Given task:
Copy verbatim the lines of the records from the one containing "Image resolution: width=480" through the end of the records, inclusive.

Data for this task:

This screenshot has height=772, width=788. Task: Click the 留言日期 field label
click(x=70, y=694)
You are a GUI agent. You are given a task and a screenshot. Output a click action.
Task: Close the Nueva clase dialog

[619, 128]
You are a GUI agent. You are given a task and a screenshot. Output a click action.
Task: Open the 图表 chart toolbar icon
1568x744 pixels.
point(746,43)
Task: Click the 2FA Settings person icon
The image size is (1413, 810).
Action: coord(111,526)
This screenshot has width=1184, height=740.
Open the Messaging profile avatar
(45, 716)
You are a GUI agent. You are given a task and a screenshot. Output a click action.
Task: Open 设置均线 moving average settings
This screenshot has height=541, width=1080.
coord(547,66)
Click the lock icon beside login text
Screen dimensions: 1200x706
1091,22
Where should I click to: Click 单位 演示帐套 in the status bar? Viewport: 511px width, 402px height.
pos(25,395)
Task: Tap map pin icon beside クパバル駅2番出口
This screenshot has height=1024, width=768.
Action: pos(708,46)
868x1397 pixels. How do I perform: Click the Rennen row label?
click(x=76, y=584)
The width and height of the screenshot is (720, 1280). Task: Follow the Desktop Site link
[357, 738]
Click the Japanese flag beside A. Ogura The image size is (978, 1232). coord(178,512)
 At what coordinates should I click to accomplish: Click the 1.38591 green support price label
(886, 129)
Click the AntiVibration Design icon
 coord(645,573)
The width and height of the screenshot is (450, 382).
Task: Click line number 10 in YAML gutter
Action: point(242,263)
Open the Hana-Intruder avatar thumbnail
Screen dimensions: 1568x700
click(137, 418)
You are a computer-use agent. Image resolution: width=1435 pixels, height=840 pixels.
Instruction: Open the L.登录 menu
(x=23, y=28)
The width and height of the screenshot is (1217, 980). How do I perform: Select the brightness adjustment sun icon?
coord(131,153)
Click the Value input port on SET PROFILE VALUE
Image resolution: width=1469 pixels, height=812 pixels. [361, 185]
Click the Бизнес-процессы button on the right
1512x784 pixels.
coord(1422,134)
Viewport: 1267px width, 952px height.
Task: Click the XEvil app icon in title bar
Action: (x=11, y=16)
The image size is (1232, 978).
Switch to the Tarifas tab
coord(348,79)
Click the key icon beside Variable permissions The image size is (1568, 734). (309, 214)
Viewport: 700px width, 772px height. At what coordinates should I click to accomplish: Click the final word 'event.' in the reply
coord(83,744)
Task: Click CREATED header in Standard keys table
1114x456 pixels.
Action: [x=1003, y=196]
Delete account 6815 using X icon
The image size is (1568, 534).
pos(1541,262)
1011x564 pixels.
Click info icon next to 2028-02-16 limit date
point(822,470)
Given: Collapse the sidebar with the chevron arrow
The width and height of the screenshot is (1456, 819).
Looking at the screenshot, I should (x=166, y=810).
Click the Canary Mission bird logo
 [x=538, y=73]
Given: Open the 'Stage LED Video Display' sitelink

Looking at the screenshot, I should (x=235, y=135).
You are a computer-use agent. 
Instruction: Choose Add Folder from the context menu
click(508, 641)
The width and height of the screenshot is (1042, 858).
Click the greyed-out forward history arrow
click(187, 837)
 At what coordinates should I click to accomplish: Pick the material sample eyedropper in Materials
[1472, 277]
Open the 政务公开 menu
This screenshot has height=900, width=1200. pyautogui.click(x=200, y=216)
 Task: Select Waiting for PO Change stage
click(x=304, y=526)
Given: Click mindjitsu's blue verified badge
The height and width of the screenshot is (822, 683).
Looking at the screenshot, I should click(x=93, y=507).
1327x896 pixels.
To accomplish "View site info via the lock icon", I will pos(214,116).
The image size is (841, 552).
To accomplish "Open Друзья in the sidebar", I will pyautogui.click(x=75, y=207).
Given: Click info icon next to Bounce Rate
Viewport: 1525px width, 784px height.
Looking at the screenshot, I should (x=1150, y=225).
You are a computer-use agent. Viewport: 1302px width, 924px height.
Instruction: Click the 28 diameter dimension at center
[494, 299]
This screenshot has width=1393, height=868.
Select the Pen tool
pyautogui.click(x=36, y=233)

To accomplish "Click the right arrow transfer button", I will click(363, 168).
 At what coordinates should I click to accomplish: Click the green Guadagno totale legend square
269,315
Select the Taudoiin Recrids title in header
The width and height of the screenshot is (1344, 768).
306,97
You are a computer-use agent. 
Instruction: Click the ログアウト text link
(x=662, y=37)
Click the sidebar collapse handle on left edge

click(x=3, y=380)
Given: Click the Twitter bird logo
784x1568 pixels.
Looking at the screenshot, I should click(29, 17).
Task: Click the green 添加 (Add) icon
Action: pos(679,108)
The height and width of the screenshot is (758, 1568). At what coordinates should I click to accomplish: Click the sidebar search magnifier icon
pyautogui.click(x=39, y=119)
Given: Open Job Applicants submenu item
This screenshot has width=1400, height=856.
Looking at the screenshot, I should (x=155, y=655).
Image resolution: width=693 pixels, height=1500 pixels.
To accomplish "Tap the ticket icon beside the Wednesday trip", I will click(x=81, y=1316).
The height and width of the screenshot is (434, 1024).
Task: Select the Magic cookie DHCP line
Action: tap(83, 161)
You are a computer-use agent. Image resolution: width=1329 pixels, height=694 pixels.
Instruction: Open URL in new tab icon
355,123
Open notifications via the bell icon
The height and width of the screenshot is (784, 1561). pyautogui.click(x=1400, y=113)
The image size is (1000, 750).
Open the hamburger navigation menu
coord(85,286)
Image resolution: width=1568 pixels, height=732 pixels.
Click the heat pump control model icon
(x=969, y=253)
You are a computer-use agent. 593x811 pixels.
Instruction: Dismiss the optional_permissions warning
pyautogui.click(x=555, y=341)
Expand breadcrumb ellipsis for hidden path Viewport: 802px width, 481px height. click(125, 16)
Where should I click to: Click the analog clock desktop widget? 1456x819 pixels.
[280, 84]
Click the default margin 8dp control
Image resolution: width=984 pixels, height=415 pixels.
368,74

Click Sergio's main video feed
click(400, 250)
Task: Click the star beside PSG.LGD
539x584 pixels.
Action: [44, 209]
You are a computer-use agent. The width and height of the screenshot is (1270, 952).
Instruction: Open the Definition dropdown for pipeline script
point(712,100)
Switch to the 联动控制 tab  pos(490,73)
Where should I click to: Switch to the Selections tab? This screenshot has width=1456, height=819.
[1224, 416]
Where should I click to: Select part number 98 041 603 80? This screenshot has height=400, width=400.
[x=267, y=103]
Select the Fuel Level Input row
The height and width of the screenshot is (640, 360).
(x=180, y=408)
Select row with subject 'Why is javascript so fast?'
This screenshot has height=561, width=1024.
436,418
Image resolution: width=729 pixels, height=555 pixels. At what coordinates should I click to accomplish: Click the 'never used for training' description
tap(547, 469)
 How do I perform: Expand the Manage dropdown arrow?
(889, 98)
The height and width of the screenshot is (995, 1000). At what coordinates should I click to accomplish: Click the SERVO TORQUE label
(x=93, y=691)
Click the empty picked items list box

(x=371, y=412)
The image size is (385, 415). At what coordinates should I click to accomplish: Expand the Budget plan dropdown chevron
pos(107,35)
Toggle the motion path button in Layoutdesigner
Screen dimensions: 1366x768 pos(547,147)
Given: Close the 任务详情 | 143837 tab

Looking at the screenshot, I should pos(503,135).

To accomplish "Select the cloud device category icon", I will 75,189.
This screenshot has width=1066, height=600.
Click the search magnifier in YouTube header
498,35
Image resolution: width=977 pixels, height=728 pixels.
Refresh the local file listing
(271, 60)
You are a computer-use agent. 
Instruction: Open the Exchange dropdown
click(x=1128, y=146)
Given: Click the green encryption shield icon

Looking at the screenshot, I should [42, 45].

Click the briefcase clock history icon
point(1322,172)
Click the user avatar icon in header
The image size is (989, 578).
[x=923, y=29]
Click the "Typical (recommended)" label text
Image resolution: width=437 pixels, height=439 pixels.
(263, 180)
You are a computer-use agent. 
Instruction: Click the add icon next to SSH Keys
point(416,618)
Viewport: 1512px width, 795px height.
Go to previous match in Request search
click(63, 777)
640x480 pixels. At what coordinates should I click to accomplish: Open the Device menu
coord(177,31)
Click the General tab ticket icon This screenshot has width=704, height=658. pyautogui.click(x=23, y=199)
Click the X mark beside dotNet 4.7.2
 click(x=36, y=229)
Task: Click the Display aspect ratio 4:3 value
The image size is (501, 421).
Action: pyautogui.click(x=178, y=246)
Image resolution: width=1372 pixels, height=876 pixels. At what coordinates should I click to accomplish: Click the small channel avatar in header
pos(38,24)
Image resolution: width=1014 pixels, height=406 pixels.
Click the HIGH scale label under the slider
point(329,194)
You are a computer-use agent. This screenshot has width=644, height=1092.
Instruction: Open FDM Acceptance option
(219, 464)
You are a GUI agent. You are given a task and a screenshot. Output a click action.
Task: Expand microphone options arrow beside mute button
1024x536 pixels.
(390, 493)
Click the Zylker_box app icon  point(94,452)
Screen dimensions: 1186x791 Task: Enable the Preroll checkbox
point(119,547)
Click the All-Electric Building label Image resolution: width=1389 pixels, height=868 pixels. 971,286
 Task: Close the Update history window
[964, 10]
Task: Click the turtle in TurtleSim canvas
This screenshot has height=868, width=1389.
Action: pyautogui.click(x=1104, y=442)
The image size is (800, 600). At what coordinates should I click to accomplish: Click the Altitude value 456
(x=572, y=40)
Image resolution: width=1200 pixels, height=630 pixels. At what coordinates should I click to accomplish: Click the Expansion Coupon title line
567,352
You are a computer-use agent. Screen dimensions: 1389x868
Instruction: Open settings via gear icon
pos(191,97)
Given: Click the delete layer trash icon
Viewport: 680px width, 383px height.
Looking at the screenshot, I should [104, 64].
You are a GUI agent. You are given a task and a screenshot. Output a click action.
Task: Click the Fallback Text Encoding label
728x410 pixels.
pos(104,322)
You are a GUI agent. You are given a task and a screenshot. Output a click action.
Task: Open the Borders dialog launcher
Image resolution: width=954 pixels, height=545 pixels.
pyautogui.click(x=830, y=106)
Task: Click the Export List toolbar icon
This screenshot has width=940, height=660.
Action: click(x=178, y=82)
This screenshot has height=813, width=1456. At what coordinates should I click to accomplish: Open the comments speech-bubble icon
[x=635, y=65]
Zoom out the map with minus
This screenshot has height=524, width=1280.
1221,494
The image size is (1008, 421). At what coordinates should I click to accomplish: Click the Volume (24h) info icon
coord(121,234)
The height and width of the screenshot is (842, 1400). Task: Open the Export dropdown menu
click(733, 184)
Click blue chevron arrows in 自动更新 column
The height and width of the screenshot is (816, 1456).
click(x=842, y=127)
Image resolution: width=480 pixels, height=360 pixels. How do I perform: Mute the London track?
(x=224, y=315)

Result for this exercise:
Image resolution: width=480 pixels, height=360 pixels. How do I perform: Mute the London track?
(x=224, y=315)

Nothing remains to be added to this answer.